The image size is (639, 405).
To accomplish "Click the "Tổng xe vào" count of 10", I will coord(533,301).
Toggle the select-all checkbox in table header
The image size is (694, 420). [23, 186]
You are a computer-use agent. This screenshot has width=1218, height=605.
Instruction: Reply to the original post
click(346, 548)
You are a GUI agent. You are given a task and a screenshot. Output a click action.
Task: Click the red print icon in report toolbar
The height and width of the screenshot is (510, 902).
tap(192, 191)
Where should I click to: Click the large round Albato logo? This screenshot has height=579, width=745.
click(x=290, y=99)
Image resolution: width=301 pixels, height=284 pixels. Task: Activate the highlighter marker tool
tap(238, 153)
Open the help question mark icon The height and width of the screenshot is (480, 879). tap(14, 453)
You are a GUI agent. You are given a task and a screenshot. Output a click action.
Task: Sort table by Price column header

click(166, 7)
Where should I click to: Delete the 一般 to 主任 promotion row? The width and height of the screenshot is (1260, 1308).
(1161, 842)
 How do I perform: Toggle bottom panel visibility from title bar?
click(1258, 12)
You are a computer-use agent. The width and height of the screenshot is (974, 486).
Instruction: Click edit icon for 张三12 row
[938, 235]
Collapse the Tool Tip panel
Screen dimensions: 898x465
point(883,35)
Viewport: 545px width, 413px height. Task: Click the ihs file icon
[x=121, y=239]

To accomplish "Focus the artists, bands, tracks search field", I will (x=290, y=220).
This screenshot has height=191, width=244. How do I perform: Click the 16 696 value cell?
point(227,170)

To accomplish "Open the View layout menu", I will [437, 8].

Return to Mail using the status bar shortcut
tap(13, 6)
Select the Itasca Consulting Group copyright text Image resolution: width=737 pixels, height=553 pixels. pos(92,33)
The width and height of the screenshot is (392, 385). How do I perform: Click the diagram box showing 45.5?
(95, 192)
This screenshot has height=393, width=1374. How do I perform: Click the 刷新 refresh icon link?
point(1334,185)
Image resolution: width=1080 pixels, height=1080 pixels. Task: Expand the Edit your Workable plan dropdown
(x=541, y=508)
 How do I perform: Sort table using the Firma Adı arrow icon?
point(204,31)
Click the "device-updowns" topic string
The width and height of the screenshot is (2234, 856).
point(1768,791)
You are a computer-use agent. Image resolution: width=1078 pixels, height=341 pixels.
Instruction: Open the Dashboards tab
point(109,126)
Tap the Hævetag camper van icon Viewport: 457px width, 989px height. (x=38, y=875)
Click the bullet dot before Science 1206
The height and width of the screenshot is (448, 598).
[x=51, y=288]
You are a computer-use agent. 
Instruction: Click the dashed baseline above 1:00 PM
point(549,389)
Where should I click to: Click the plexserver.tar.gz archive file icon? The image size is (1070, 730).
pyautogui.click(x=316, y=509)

============

WORK REQUIRED: Every entry should be printed again exactly as it stands.

ANSWER FOR THIS EXERCISE:
The image size is (639, 405).
To accomplish "Click the "Tổng xe vào" count of 10", I will coord(533,301).
Toggle the select-all checkbox in table header
The image size is (694, 420). [23, 186]
You are a computer-use agent. This screenshot has width=1218, height=605.
Instruction: Reply to the original post
click(346, 548)
You are a GUI agent. You are given a task and a screenshot. Output a click action.
Task: Click the red print icon in report toolbar
The height and width of the screenshot is (510, 902).
tap(192, 191)
Where should I click to: Click the large round Albato logo? This screenshot has height=579, width=745.
click(x=290, y=99)
Image resolution: width=301 pixels, height=284 pixels. Task: Activate the highlighter marker tool
tap(238, 153)
Open the help question mark icon The height and width of the screenshot is (480, 879). tap(14, 453)
You are a GUI agent. You are given a task and a screenshot. Output a click action.
Task: Sort table by Price column header

click(166, 7)
Where should I click to: Delete the 一般 to 主任 promotion row? The width and height of the screenshot is (1260, 1308).
(1161, 842)
 How do I perform: Toggle bottom panel visibility from title bar?
click(1258, 12)
You are a computer-use agent. The width and height of the screenshot is (974, 486).
Instruction: Click edit icon for 张三12 row
[938, 235]
Collapse the Tool Tip panel
Screen dimensions: 898x465
point(883,35)
Viewport: 545px width, 413px height. Task: Click the ihs file icon
[x=121, y=239]

To accomplish "Focus the artists, bands, tracks search field", I will (x=290, y=220).
This screenshot has height=191, width=244. How do I perform: Click the 16 696 value cell?
point(227,170)

To accomplish "Open the View layout menu", I will [437, 8].

Return to Mail using the status bar shortcut
tap(13, 6)
Select the Itasca Consulting Group copyright text Image resolution: width=737 pixels, height=553 pixels. pos(92,33)
The width and height of the screenshot is (392, 385). How do I perform: Click the diagram box showing 45.5?
(95, 192)
This screenshot has height=393, width=1374. How do I perform: Click the 刷新 refresh icon link?
point(1334,185)
Image resolution: width=1080 pixels, height=1080 pixels. Task: Expand the Edit your Workable plan dropdown
(x=541, y=508)
 How do I perform: Sort table using the Firma Adı arrow icon?
point(204,31)
Click the "device-updowns" topic string
The width and height of the screenshot is (2234, 856).
point(1768,791)
You are a computer-use agent. Image resolution: width=1078 pixels, height=341 pixels.
Instruction: Open the Dashboards tab
point(109,126)
Tap the Hævetag camper van icon Viewport: 457px width, 989px height. (x=38, y=875)
Click the bullet dot before Science 1206
The height and width of the screenshot is (448, 598).
[x=51, y=288]
You are a computer-use agent. 
Instruction: Click the dashed baseline above 1:00 PM
point(549,389)
Where should I click to: Click the plexserver.tar.gz archive file icon? The image size is (1070, 730).
pyautogui.click(x=316, y=509)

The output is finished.